21:08 gfxstrand[d]: Oh, well I can fix that
21:10 gfxstrand[d]: Anyway, I think the answer is to allocate from the tegra node
21:10 airlied[d]: android, ecosystem of choice
21:10 steel01[d]: I've got the patch somewhere still if you want to look at what I had. Will be a few before I can go hunt, though.
21:10 gfxstrand[d]: I need to decide if my patch is better or not
21:11 gfxstrand[d]: I'm fairly sure my code is better. :frog_upside_down:
21:12 steel01[d]: Almost certainly. :p Though, I'd still like something I can use on t194 without nouveau. That doesn't need to limit the nouveau enabled path, though.
21:14 steel01[d]: But maybe just changing the name to tegra would be enough. I *think* that can pass through nouveau commands. But maybe that was the inverse.
21:14 gfxstrand[d]: I can make it use the tegra ioctl
21:14 gfxstrand[d]: It's easy enough, I think.
21:19 gfxstrand[d]: ugh...
21:19 gfxstrand[d]: I'm not sure if nouveau GL will be okay with a buffer from Tegra
21:21 steel01[d]: I mean... that's what I've been doing, afaik. 😛
21:22 steel01[d]: Using gbm_gralloc which uses something inside mesa to do it's thing. Pretty sure that was using the tegra path for alloc.
21:22 steel01[d]: And before that, I was using minigbm dumb buffers via the tegra path.

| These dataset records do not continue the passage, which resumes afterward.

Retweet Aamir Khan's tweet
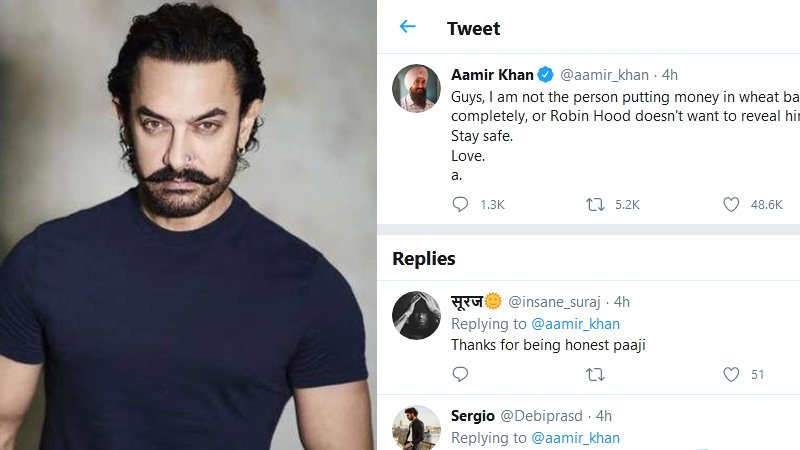The image size is (800, 450). click(595, 204)
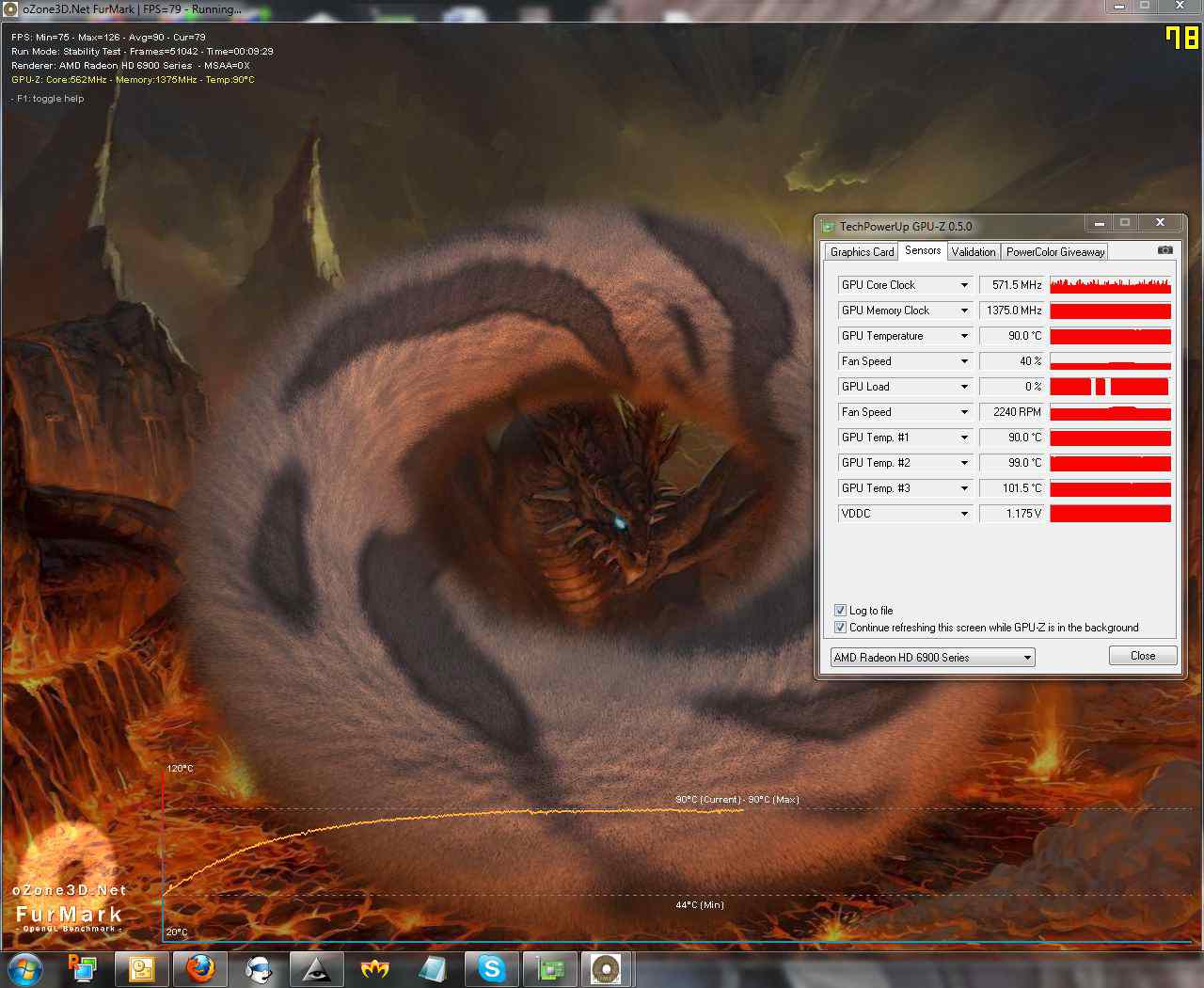This screenshot has height=988, width=1204.
Task: Open the Validation tab
Action: [x=973, y=251]
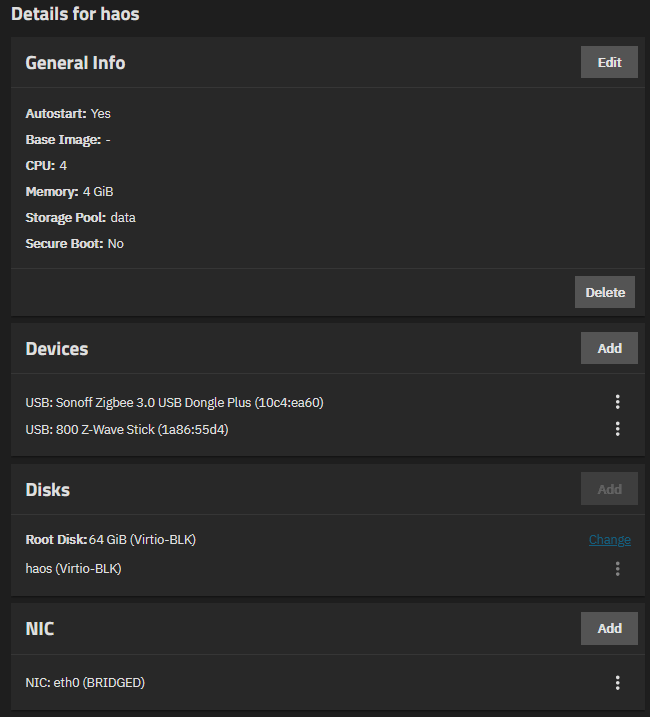Screen dimensions: 650x717
Task: Select the haos (Virtio-BLK) disk entry
Action: coord(73,569)
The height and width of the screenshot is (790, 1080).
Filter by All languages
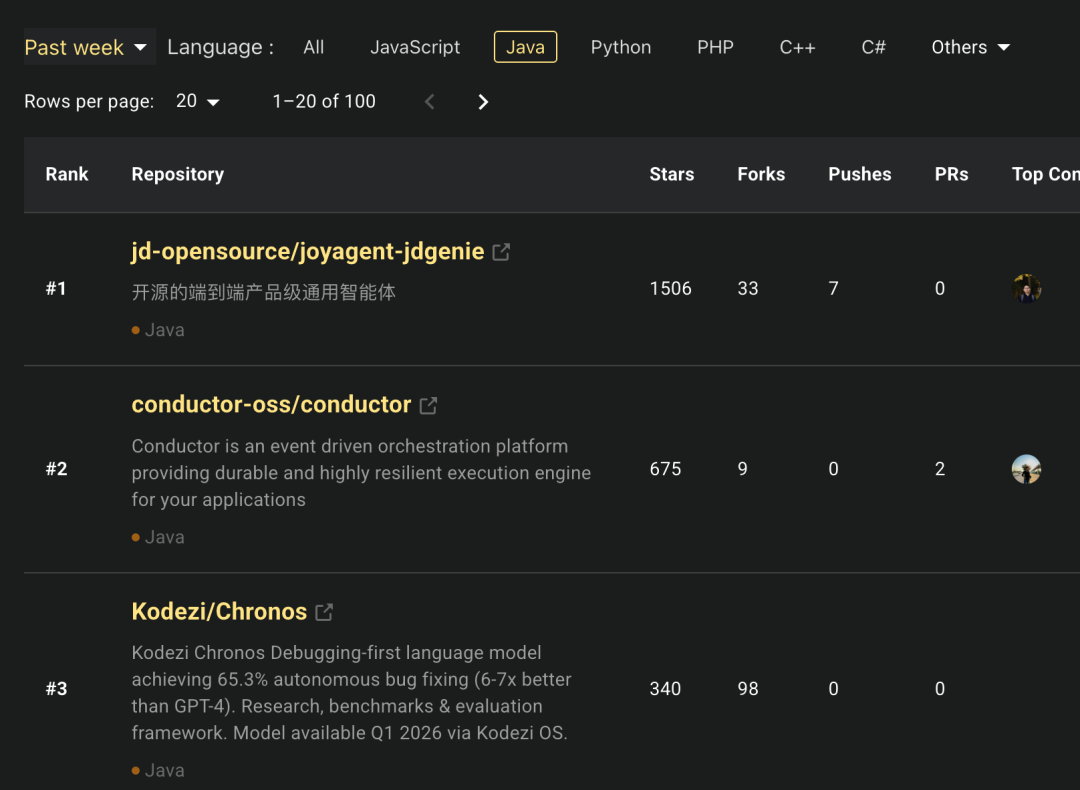tap(314, 47)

21:24 gfxstrand[d]: Oh, there's a set_tiling ioctl
21:24 gfxstrand[d]: That's silly but okay
21:25 steel01[d]: https://gitlab.incom.co/CM-Shield/android_external_minigbm/-/commit/79dce816510669878792927a13248bc2d11f182e
21:25 steel01[d]: This was my attempt.
21:26 steel01[d]: Basically just a revert of what was dropped, a few build fixes, and a couple blind attempts to convert from the downstream tiling to upstream. Like... very blind.
21:34 gfxstrand[d]: Okay, I've pulled that on top of my nouveau patch, added the gralloc4 service stuff, switched to tegra, and I'm attempting a build
21:35 steel01[d]: 🔥 Flames. Probably the result of that. 😛
21:41 gfxstrand[d]: So... I suspect what we want at the end of the day is two back-ends and a shared tiling file that does tiling calculations for both
21:43 steel01[d]: And tegra works on the embedded/mobile devices and nouveau will be used on desktop/laptop?
21:44 gfxstrand[d]: Yup
21:44 gfxstrand[d]: They're different ioctls
21:44 gfxstrand[d]: But fundamentally the same tiling format
21:48 gfxstrand[d]: I've got tegra but hwcomposer is still crashing
21:49 steel01[d]: Oh? Uhhh. It worked on android 15. If you push everything to your repo again, I'll take a look in a bit. Might need to shuffle some props again.
21:50 gfxstrand[d]: Pushed
21:50 gfxstrand[d]: I've got to head home
21:51 steel01[d]: Sure. Gives me time to tinker with it overnight before you're back with hands on the unit.